Arrange the listing from the line with "Click the info icon in message bar" up to and including the line with "tap(118, 495)" as a two-column CSV headed task and value, one row per task. Put each task's text and its answer in one quoted field apiece, with line breaks turned into spaces.
# # # # #
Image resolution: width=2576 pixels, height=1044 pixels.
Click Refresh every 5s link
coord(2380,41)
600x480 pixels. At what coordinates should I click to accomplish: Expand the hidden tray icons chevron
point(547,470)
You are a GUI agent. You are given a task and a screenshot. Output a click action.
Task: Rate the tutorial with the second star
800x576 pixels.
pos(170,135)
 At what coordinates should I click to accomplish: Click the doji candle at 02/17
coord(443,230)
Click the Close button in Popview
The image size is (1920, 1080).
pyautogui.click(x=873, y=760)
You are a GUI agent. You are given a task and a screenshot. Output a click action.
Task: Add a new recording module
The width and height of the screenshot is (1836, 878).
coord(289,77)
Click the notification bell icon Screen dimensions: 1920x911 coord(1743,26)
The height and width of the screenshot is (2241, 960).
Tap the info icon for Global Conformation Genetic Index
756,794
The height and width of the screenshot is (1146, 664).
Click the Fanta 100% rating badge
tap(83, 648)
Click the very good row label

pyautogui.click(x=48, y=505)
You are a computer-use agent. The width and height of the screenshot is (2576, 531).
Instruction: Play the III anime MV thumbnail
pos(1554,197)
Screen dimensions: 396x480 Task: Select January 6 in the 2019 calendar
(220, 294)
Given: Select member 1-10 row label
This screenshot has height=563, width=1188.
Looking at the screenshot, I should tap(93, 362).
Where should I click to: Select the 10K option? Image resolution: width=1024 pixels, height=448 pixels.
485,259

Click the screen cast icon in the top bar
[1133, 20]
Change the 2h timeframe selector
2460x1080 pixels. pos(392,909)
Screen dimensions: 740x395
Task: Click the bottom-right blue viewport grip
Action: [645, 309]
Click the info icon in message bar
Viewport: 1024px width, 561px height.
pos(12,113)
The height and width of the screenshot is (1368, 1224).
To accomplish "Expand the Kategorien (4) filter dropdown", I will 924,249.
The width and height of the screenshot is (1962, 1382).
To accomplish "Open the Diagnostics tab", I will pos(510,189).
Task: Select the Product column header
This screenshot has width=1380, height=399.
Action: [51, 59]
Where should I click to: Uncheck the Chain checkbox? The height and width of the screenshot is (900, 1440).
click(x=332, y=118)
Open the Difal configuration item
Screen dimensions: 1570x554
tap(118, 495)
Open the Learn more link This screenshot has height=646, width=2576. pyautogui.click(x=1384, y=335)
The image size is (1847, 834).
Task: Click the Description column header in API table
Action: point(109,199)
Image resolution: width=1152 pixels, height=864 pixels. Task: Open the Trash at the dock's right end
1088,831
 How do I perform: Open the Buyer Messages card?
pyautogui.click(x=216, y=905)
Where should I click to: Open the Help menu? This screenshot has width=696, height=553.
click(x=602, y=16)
# # # # #
### FINAL ANSWER
task,value
"Click the info icon in message bar Viewport: 1024px width, 561px height.","pos(12,113)"
"The height and width of the screenshot is (1368, 1224). To accomplish ""Expand the Kategorien (4) filter dropdown"",","I will 924,249."
"The width and height of the screenshot is (1962, 1382). To accomplish ""Open the Diagnostics tab"",","I will pos(510,189)."
"Task: Select the Product column header This screenshot has width=1380, height=399.","Action: [51, 59]"
"Where should I click to: Uncheck the Chain checkbox? The height and width of the screenshot is (900, 1440).","click(x=332, y=118)"
"Open the Difal configuration item Screen dimensions: 1570x554","tap(118, 495)"